Extracted records:
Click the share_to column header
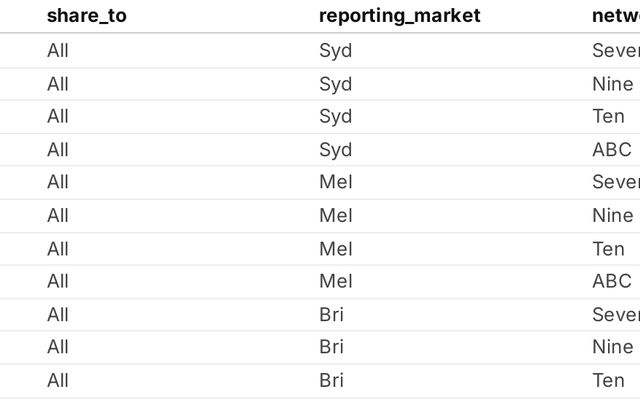Screen dimensions: 640x400 [x=87, y=16]
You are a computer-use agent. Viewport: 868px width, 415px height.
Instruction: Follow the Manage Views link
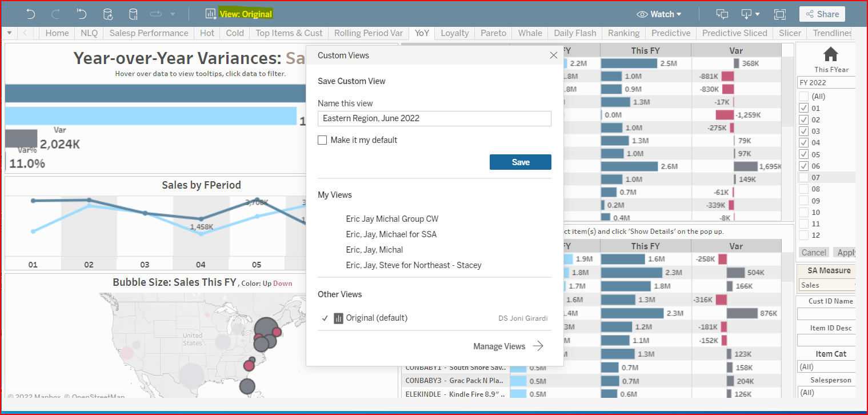507,346
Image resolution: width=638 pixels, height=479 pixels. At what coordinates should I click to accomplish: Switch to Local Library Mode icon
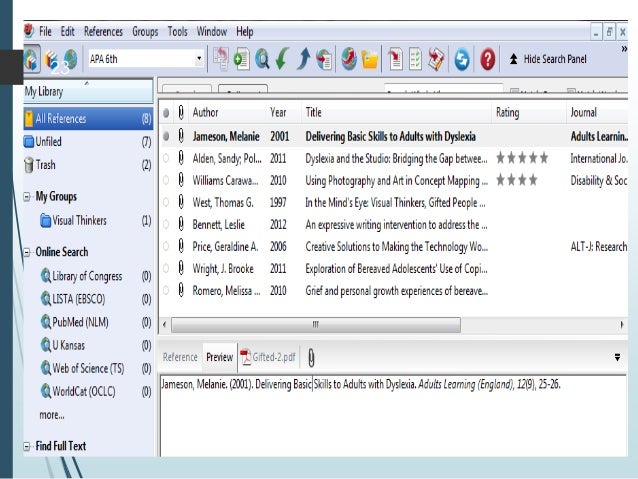click(34, 59)
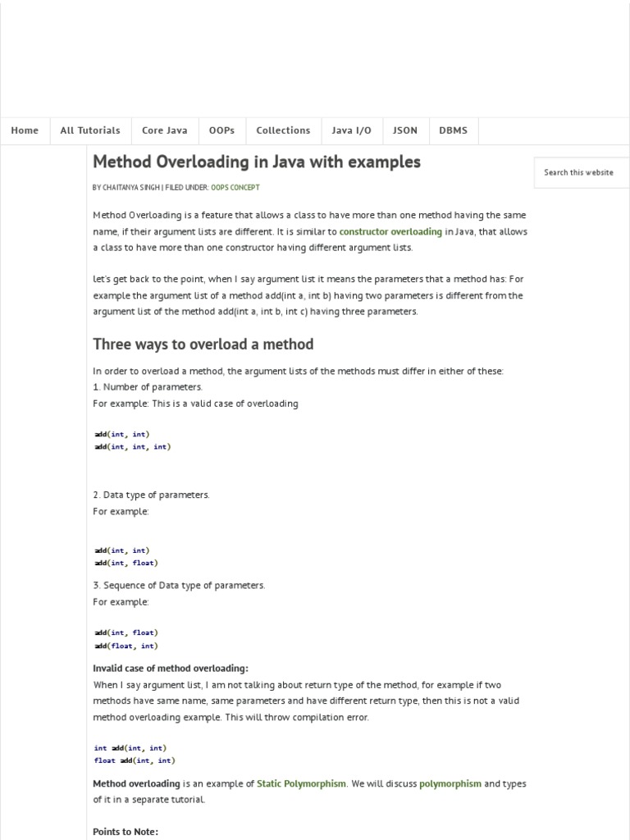This screenshot has height=840, width=630.
Task: Click the green 'polymorphism' link
Action: (450, 783)
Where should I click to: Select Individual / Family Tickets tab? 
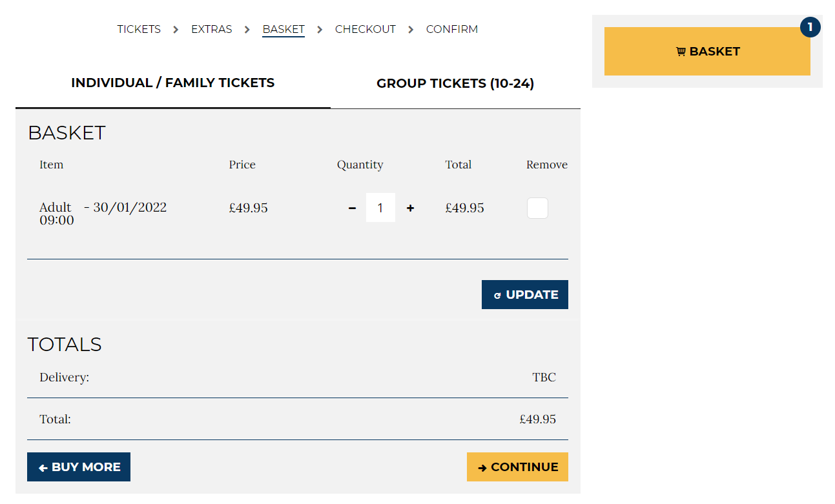click(x=172, y=83)

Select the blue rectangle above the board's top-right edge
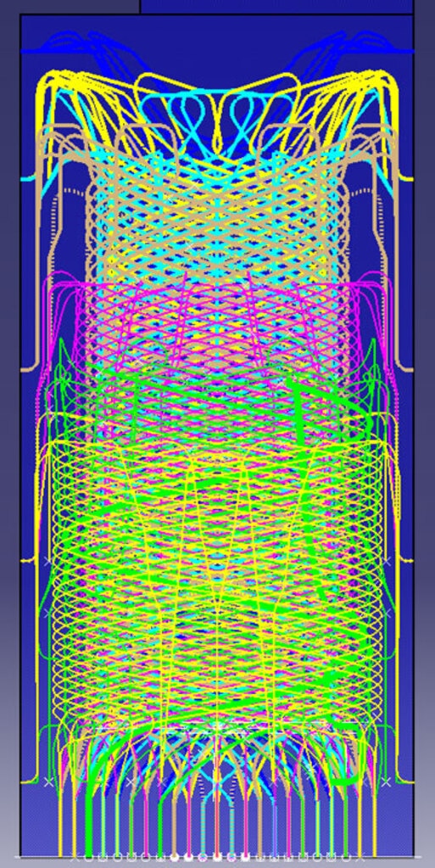[x=276, y=6]
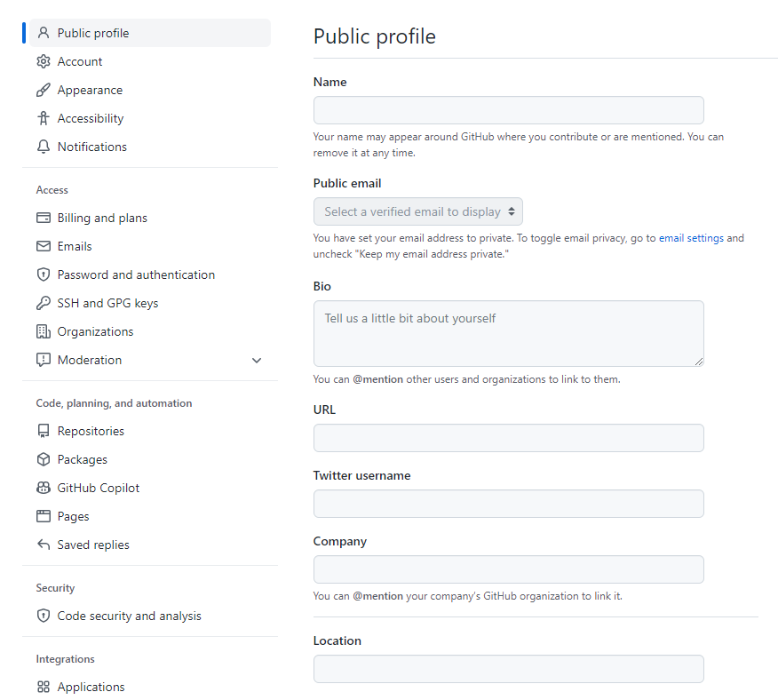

**Work to complete**
What is needed is a word-for-word copy of the records above, excluding pictures.

**Output**
Click the share_to column header
Screen dimensions: 640x400 [x=87, y=16]
You are a computer-use agent. Viewport: 868px width, 415px height.
Instruction: Follow the Manage Views link
507,346
Image resolution: width=638 pixels, height=479 pixels. At what coordinates should I click to accomplish: Switch to Local Library Mode icon
click(34, 59)
This screenshot has height=840, width=630.
Task: Click the green 'polymorphism' link
Action: (450, 783)
Where should I click to: Select Individual / Family Tickets tab? 
click(x=172, y=83)

Select the blue rectangle above the board's top-right edge
[x=276, y=6]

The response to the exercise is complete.